Art Monk's candidacy, on the other hand, was a very different story.

It took years and years. And it, like Lynn Swann's candidacy, was at times contentious. I probably helped turn it in that direction because the arguments against voting Monk in seemed misguided to me. There was the argument that Monk didn't score enough touchdowns (68) even though he caught more than Michael Irvin (65), who was voted in ahead of Monk.

There was the argument that Monk's yards-per-catch average was too low (13.5) as compared to, say, James Lofton's 18.3. There was the argument that Monk had no signature reception.

All this was trumped, in my opinion, by the fact that Art Monk and Joe Gibbs were two of the few constants on a team defined largely by offense. Think about it. The quarterback changed from Joe Theismann to Doug Williams to Mark Rypien. The running back changed from John Riggins to George Rogers to Earnest Byner. The other receivers changed from Virgil Seay and Charlie Brown to Gary Clark and Ricky Sanders. The tight ends changed from Don Warren and Doc Walker to Terry Orr and Jimmie Johnson. Even some of the linemen changed. George Starke left, Mark May arrived.

Monk was there, always, from the beginning to the end. Joe Jacoby, Russ Grimm, Jeff Bostic and Monk. Even before Green, Monk was there.

Heck, one season before Gibbs arrived Monk was there. Monk was football's Cal Ripken. He didn't score a bunch of touchdowns because Gibbs didn't throw the ball in from the 5-yard line, he ran it in. Brown and Clark had greater yards-per-reception numbers in large part because Monk did so much dirty work underneath. He didn't have as many circus catches because he was where he was supposed to be more often than other great receivers and didn't have to be an acrobat.

We claim in today's sporting culture to value players who shut up and do what the coach asks for the good of the team, sacrificing personal statistics and goals for the good of the team. Then, at Hall of Fame selection time, we in the selection room too often asked, "Where are his stats?" Monk, if he played basketball, would have been perfect for the San Antonio Spurs.

I never became friends with Art Monk, haven't had one lengthy conversation with him to this day even though I've covered sports in this town for 28 years and arrived in D.C. the same summer Monk arrived. He didn't have much to say to reporters during his playing days, which was fine with me. But the failure to enshrine Monk angered me every single year, probably more than it should have. I called Gibbs in 2004 and told him he had to help me construct an argument that would help get Monk elected.

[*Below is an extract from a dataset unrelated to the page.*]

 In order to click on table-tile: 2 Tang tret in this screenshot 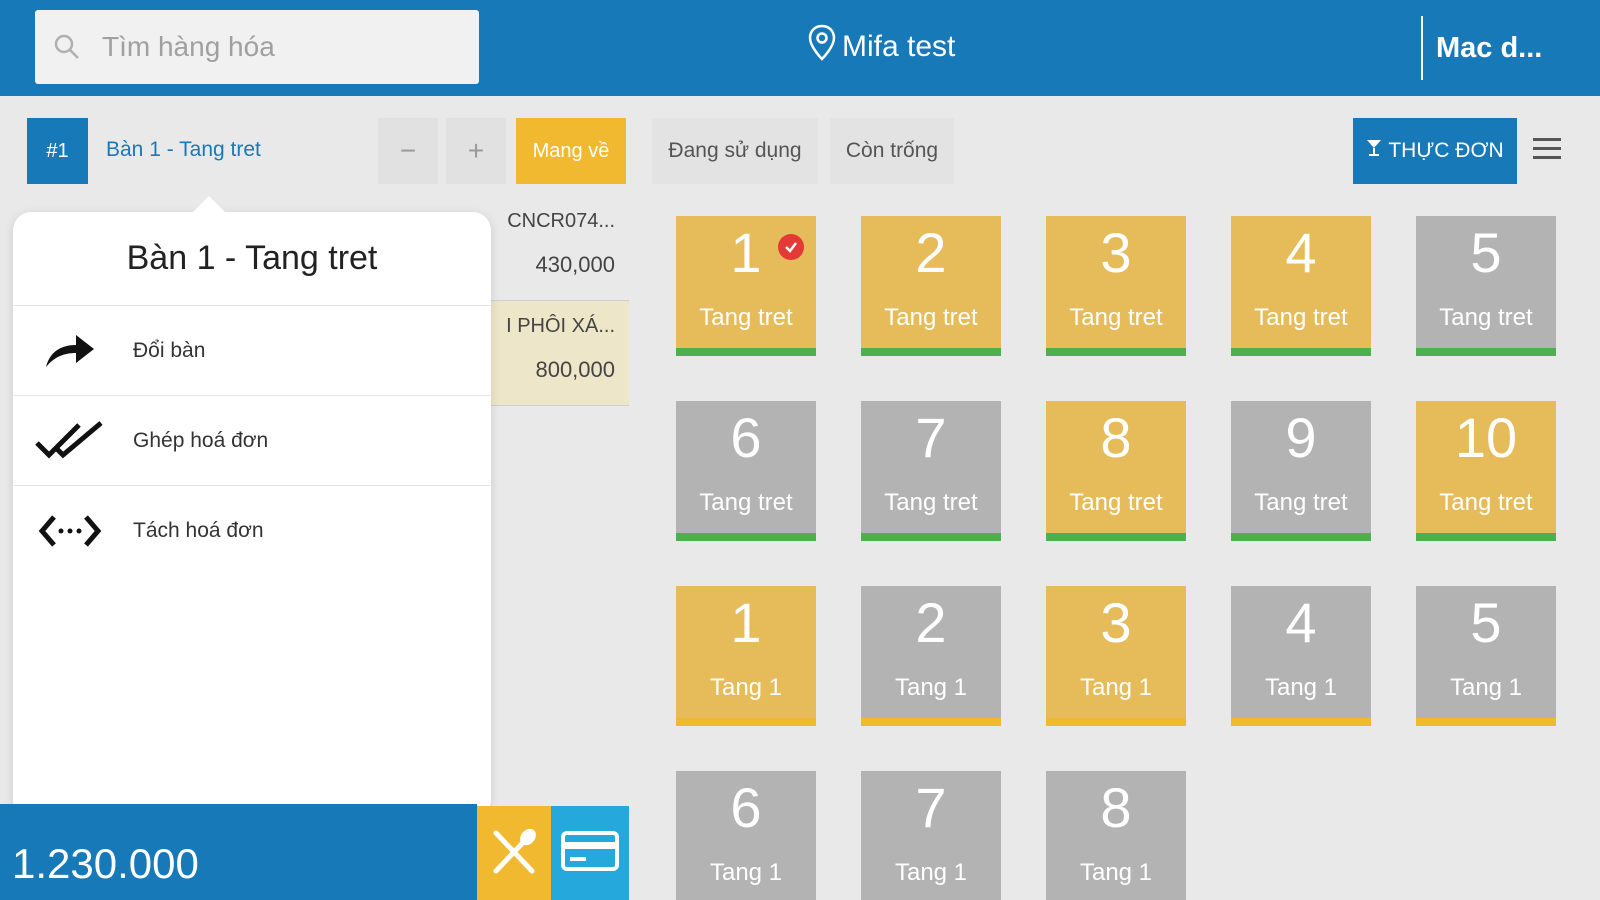, I will do `click(931, 286)`.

Despite Gibbs's best efforts, it didn't.

I always seemed more ticked off about those unsuccessful selection Saturdays than did Monk, who was remarkably gracious despite the snubs.

He wrote me a note one year that said essentially, "Thanks for the effort . . . now stop worrying about it."

Even with Monk and Green being enshrined, the Redskins of the first Gibbs era are a little short on representation. Riggins, Monk and Green are in. No way a member of the most dominant offensive line of its time, probably Grimm, shouldn't be in as well.

But making the Hall of Fame is difficult, much more difficult than winning the Super Bowl. Probably, that's as it should be. Some of my colleagues are fond of saying, usually when rejecting somebody's candidacy, "It's not the Hall of Very Good, it's the Hall of Fame." Green and Monk, going in together, are joining the most exclusive of company.